● YOUR INSTRUCTIONS:
Emit an exact copy of the lines running from the start of the records to the line containing "Activate the Horizontal", both included.

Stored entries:
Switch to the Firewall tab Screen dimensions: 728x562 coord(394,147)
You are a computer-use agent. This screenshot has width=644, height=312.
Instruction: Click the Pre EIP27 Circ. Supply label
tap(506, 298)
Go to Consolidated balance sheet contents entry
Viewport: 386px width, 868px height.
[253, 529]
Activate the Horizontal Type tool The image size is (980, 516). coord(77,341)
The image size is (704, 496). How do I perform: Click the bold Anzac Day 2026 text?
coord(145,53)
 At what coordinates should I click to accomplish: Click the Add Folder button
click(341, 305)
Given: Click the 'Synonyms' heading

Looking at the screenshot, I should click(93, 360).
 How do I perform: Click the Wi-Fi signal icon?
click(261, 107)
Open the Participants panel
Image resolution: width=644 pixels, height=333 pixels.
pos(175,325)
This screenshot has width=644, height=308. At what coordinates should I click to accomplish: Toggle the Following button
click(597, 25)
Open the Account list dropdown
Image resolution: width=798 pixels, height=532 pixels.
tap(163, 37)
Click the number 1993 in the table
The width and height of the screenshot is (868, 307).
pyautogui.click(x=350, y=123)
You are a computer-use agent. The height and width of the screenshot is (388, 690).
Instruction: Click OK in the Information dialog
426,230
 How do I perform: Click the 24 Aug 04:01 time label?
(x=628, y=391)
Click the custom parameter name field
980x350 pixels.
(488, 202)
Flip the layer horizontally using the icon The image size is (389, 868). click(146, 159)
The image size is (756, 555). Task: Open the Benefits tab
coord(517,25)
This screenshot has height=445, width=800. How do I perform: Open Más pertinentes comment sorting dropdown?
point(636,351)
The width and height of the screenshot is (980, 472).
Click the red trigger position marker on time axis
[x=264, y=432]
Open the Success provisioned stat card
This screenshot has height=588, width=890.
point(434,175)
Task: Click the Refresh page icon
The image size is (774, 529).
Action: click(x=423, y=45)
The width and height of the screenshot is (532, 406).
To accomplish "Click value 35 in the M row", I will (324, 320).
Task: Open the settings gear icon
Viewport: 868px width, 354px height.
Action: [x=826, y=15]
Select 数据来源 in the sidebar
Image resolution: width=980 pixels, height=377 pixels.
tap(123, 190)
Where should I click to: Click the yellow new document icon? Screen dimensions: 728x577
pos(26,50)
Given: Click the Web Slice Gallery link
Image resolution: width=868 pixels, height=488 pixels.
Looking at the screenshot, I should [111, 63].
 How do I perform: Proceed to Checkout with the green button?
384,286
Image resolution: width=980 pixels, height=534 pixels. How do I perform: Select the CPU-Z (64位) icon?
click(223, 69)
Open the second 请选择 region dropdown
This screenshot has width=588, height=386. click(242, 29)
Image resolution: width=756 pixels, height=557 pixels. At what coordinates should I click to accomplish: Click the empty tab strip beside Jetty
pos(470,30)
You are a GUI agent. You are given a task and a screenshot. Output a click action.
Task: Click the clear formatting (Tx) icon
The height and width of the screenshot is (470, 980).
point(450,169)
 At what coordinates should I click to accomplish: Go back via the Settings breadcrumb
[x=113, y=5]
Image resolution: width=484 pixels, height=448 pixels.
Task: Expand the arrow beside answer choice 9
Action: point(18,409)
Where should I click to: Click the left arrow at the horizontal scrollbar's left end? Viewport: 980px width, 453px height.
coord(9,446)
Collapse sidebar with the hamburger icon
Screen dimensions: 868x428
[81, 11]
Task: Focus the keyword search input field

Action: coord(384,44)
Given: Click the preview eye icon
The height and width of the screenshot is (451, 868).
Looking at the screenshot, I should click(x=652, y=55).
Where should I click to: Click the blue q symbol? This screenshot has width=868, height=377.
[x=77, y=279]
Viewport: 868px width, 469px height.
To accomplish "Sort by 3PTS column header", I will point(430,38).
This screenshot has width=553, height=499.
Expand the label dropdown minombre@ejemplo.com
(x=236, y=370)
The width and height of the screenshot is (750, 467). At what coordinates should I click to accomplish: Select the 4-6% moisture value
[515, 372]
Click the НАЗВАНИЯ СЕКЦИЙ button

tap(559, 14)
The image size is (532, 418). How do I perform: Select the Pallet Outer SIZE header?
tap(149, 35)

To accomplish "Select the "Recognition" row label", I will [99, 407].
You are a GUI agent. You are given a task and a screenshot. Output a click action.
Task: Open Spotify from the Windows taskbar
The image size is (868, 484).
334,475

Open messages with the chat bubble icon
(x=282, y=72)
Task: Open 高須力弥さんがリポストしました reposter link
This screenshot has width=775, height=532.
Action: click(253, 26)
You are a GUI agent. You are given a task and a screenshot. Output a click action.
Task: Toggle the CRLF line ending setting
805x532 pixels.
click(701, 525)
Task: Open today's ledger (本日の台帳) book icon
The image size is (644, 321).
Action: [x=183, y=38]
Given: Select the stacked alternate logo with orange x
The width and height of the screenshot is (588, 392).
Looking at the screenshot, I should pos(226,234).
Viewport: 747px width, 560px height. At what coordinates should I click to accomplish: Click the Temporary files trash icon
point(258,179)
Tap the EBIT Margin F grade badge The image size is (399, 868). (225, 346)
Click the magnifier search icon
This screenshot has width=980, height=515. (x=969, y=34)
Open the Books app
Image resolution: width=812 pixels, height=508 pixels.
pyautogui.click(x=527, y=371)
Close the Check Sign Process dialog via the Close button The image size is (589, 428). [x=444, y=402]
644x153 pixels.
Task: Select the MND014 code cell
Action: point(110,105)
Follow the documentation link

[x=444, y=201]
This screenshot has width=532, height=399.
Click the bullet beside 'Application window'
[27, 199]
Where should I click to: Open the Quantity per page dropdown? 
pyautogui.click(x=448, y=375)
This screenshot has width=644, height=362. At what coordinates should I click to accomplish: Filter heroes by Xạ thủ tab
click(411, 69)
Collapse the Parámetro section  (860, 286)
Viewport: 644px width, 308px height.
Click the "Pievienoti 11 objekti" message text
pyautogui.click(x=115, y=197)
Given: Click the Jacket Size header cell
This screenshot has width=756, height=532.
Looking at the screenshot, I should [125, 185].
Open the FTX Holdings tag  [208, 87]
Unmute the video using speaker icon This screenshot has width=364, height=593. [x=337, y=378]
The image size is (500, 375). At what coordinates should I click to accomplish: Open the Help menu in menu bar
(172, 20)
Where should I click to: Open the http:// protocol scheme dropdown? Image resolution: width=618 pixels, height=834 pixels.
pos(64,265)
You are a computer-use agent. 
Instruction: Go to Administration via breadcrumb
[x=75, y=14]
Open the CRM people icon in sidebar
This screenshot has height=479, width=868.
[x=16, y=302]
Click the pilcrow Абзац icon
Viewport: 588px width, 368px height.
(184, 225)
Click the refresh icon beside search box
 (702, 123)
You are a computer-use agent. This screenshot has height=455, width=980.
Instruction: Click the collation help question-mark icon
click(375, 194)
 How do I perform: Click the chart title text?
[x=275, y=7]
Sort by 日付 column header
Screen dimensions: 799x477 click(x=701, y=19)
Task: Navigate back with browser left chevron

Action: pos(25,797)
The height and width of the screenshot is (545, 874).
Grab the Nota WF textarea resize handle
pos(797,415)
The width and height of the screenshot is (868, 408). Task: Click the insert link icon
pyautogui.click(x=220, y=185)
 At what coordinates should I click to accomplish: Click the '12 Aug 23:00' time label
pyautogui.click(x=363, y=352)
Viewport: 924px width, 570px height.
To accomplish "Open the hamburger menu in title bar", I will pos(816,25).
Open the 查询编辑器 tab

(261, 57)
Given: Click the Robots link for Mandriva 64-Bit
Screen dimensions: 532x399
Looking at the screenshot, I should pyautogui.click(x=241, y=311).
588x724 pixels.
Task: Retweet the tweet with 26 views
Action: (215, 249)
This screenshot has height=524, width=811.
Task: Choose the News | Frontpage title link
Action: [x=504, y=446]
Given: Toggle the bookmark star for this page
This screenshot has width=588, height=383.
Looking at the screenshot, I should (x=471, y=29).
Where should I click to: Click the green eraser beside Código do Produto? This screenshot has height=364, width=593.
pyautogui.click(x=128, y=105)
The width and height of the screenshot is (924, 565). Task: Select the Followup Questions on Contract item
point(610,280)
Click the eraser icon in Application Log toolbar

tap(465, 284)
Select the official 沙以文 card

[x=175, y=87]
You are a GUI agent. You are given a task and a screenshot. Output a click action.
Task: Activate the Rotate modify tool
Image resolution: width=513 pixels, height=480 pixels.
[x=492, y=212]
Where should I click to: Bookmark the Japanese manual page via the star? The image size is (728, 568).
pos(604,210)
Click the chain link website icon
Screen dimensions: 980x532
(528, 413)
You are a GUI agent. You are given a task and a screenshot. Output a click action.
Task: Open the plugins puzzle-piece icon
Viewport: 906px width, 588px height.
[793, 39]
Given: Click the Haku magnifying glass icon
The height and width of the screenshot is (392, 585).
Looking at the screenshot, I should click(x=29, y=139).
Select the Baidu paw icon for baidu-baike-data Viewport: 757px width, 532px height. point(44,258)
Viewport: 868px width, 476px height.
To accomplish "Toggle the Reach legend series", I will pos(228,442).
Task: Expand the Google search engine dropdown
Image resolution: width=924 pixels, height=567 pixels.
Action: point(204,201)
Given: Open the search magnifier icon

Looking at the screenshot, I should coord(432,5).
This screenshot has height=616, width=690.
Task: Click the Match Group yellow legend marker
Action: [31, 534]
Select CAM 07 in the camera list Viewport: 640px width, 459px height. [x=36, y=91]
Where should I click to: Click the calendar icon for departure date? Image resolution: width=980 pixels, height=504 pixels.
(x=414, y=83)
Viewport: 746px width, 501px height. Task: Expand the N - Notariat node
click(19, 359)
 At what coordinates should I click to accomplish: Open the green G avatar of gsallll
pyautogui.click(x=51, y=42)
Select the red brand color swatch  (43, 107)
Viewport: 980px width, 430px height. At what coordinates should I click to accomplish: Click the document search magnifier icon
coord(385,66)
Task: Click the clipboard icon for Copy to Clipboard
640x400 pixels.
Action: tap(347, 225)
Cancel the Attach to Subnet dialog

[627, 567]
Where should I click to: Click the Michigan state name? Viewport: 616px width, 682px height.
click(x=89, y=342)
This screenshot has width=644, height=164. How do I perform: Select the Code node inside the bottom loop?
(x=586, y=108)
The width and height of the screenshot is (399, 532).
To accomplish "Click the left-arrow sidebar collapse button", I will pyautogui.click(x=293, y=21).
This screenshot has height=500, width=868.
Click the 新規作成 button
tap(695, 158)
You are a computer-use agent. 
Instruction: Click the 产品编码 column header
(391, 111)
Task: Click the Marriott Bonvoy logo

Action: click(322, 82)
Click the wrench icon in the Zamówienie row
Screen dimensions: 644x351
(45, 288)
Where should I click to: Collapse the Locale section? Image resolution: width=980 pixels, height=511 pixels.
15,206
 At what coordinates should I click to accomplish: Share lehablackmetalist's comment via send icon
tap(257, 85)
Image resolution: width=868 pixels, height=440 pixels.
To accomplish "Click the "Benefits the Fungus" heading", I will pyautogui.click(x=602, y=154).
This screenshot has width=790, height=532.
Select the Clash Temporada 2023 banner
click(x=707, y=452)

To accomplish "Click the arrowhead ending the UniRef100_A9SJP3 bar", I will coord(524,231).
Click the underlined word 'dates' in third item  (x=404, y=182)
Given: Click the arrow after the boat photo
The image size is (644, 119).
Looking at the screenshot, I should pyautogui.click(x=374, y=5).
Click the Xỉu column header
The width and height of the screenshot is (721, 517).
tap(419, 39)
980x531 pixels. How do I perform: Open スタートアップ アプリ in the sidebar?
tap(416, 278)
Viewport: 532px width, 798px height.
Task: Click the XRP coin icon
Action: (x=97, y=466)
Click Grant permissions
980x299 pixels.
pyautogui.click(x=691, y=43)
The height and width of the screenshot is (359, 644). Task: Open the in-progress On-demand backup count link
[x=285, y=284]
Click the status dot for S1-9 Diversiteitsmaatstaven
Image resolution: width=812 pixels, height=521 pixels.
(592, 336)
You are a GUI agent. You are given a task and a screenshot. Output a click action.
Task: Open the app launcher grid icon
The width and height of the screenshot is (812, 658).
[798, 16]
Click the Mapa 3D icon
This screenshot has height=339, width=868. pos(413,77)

● ANSWER SECTION:
Switch to the Firewall tab Screen dimensions: 728x562 coord(394,147)
You are a computer-use agent. This screenshot has width=644, height=312.
Instruction: Click the Pre EIP27 Circ. Supply label
tap(506, 298)
Go to Consolidated balance sheet contents entry
Viewport: 386px width, 868px height.
[253, 529]
Activate the Horizontal Type tool The image size is (980, 516). coord(77,341)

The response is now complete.